*** Supplied data
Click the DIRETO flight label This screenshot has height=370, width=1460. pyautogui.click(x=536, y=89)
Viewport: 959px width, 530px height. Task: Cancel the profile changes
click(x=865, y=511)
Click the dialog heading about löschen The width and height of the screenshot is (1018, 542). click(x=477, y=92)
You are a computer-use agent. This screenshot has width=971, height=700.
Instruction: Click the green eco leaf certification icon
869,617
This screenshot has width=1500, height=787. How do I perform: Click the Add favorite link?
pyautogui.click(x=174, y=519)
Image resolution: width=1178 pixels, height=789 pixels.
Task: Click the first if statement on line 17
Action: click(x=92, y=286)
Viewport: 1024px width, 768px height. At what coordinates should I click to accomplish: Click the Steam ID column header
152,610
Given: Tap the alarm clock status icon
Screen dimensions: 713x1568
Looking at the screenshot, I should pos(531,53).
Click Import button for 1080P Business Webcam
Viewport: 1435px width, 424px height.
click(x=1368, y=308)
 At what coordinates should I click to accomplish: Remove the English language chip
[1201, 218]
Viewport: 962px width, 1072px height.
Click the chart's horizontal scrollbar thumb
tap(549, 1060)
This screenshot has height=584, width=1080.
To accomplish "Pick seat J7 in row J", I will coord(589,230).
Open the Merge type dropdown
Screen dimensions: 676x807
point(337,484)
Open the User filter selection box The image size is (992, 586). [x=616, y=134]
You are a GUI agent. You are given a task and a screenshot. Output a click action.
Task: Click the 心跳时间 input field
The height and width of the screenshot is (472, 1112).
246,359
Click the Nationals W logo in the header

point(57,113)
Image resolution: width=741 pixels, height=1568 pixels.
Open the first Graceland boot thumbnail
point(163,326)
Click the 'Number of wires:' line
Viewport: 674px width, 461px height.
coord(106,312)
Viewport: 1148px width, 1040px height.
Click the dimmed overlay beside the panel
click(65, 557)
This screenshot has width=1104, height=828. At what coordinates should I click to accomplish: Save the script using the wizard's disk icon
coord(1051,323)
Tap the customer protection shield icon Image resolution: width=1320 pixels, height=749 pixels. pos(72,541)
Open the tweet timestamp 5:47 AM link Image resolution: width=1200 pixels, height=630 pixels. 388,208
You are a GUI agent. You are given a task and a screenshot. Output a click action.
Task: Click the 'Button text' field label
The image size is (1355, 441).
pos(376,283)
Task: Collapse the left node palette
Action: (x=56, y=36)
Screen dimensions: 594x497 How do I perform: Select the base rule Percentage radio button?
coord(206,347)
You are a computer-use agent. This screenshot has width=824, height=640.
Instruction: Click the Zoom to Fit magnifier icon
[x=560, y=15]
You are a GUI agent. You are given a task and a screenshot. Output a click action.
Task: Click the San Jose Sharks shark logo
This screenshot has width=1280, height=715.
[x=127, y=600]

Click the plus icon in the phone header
******
Problem requirements - Retype the data exactly as given.

Solution for this task -
Click the DIRETO flight label This screenshot has height=370, width=1460. pyautogui.click(x=536, y=89)
Viewport: 959px width, 530px height. Task: Cancel the profile changes
click(x=865, y=511)
Click the dialog heading about löschen The width and height of the screenshot is (1018, 542). click(x=477, y=92)
You are a computer-use agent. This screenshot has width=971, height=700.
Instruction: Click the green eco leaf certification icon
869,617
This screenshot has width=1500, height=787. How do I perform: Click the Add favorite link?
pyautogui.click(x=174, y=519)
Image resolution: width=1178 pixels, height=789 pixels.
Task: Click the first if statement on line 17
Action: click(x=92, y=286)
Viewport: 1024px width, 768px height. At what coordinates should I click to accomplish: Click the Steam ID column header
152,610
Given: Tap the alarm clock status icon
Screen dimensions: 713x1568
Looking at the screenshot, I should pos(531,53).
Click Import button for 1080P Business Webcam
Viewport: 1435px width, 424px height.
click(x=1368, y=308)
 At what coordinates should I click to accomplish: Remove the English language chip
[1201, 218]
Viewport: 962px width, 1072px height.
Click the chart's horizontal scrollbar thumb
tap(549, 1060)
This screenshot has height=584, width=1080.
To accomplish "Pick seat J7 in row J", I will coord(589,230).
Open the Merge type dropdown
Screen dimensions: 676x807
point(337,484)
Open the User filter selection box The image size is (992, 586). [x=616, y=134]
You are a GUI agent. You are given a task and a screenshot. Output a click action.
Task: Click the 心跳时间 input field
The height and width of the screenshot is (472, 1112).
246,359
Click the Nationals W logo in the header

point(57,113)
Image resolution: width=741 pixels, height=1568 pixels.
Open the first Graceland boot thumbnail
point(163,326)
Click the 'Number of wires:' line
Viewport: 674px width, 461px height.
coord(106,312)
Viewport: 1148px width, 1040px height.
Click the dimmed overlay beside the panel
click(65, 557)
This screenshot has width=1104, height=828. At what coordinates should I click to accomplish: Save the script using the wizard's disk icon
coord(1051,323)
Tap the customer protection shield icon Image resolution: width=1320 pixels, height=749 pixels. pos(72,541)
Open the tweet timestamp 5:47 AM link Image resolution: width=1200 pixels, height=630 pixels. 388,208
You are a GUI agent. You are given a task and a screenshot. Output a click action.
Task: Click the 'Button text' field label
The image size is (1355, 441).
pos(376,283)
Task: Collapse the left node palette
Action: (x=56, y=36)
Screen dimensions: 594x497 How do I perform: Select the base rule Percentage radio button?
coord(206,347)
You are a computer-use agent. This screenshot has width=824, height=640.
Instruction: Click the Zoom to Fit magnifier icon
[x=560, y=15]
You are a GUI agent. You are given a task and a screenshot. Output a click action.
Task: Click the San Jose Sharks shark logo
This screenshot has width=1280, height=715.
[x=127, y=600]

Click the plus icon in the phone header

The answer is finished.